On Friday Bosch said it would cut the working hours of 450 employees from 38-40 hours per week to 35 hours per week, effectively giving employees an unwanted four-day week. On Saturday, the company confirmed it would double down on those plans, expanding the reduced working hours to 10,000 of its workers, according to several reports.
Many of those who didn’t see their hours reduced faced even worse news that they would be losing their jobs. On Friday, Bosch also said it would be laying off 5,550 of its workers to combat a challenging financial environment for the company.
That followed an announcement in October that Bosch would be laying off 7,000 employees as the company’s chairman Stefan Hartung said the company wouldn’t meet its financial targets for 2024.
A representative for Bosch didn’t immediately respond to a request for comment.
Bosch struggles in Germany’s flatlining economy
Bosch is one of Germany’s biggest employers, with a headcount of 429,000 people at the end of 2023, according to its latest annual report. That figure is likely to be considerably lower by the end of 2024 in the wake of two rounds of layoffs.

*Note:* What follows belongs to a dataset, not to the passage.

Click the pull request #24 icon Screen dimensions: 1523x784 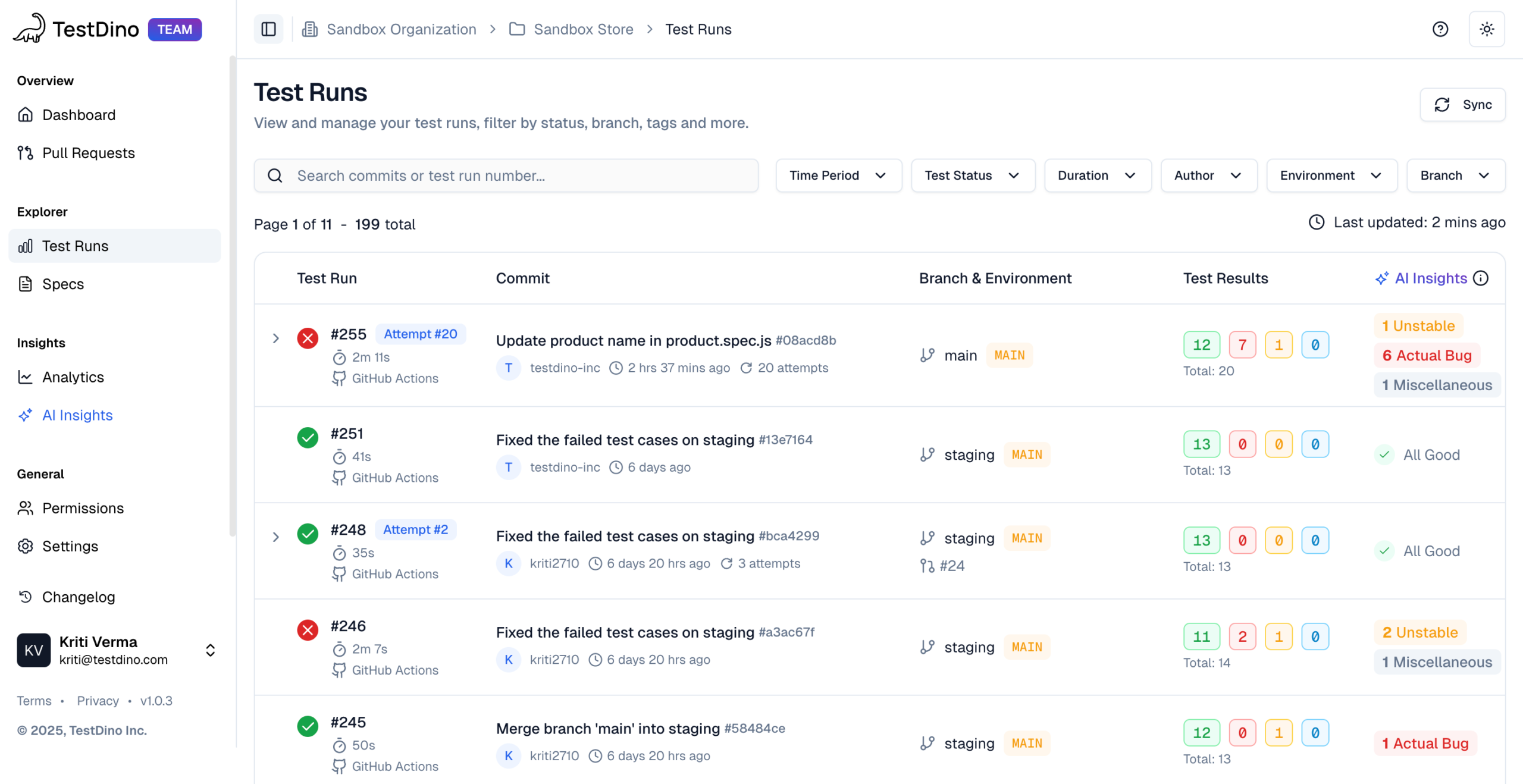coord(927,566)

Speaking on Friday, a spokesperson for Bosch said decisions to reduce working hours were made in the context of a “difficult economic situation.” Germany’s economy is set for a second consecutive year of negative economic growth, as the manufacturing sector sits mired in two and a half years of recession.

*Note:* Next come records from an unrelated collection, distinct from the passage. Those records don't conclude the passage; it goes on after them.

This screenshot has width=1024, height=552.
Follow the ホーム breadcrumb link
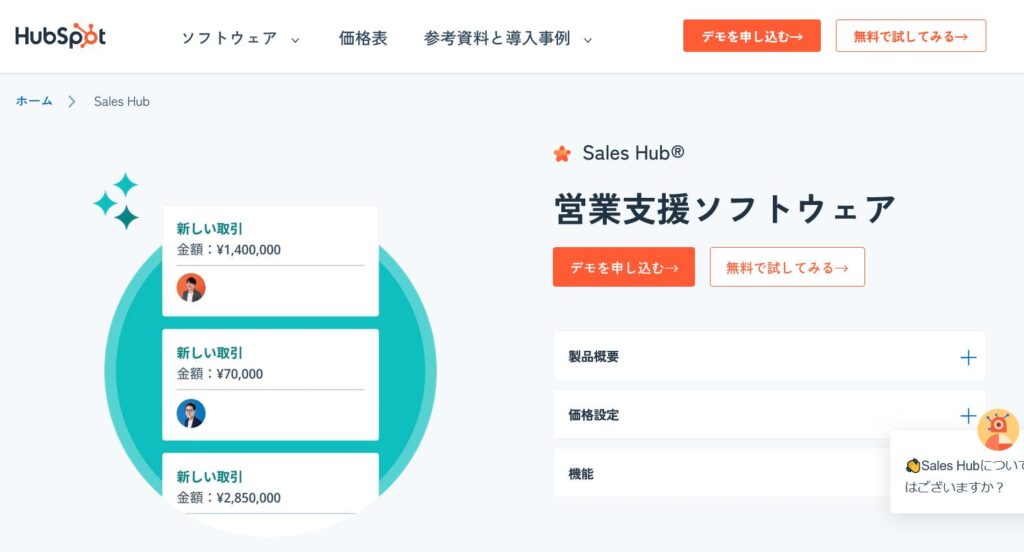coord(34,101)
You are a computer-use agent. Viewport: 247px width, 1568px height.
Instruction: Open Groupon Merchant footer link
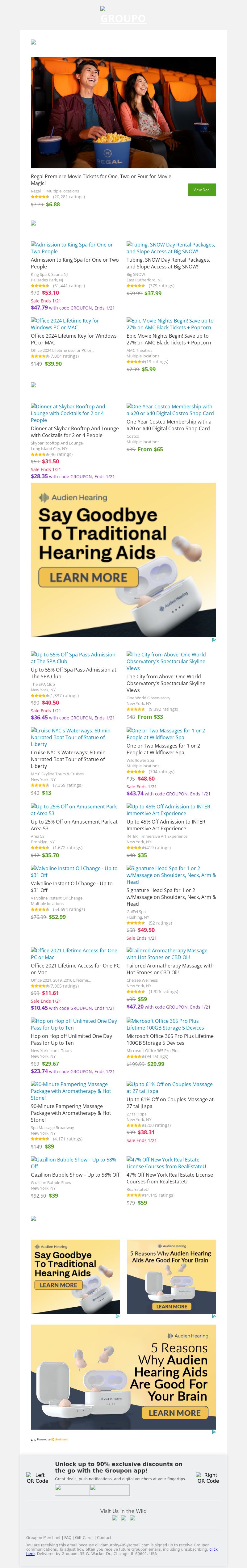click(x=43, y=1537)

The €92 billion giant Bosch, which makes most of its revenue from its automotive supply business, hasn’t been able to escape a downturn in Europe’s automotive sector that has hit German carmakers particularly hard.
The company makes things like brakes and spark plugs for several car manufacturers, which proved a boon as globalization expanded at the turn of the century.
However, European carmakers are struggling to adapt to rising competition from cheap Chinese suppliers and falling demand abroad while also fretting about potential tariffs under an incoming Donald Trump administration in the U.S.
German companies’ struggles are indicative of the country’s issues as an export-heavy economy that hasn’t been able to adapt to rising energy prices and weaker demand in its vital external markets.
Volkswagen is in the midst of a huge €10 billion cost-cutting drive, which is being held up by a battle with its powerful works council over agreements on pay reductions, layoffs, and potential factory closures.
Speaking to German weekly publication Welt am Sonntag, Volkswagen’s brand chief executive Thomas Schaefer said avoiding layoffs and plant closures wouldn’t help the carmaker keep up with its competitors.
“Ultimately, any solution must reduce both overcapacity and costs. We can’t just stick a band-aid on it and keep dragging it along. That would come back to bite us later in a serious way,” Schaefer said.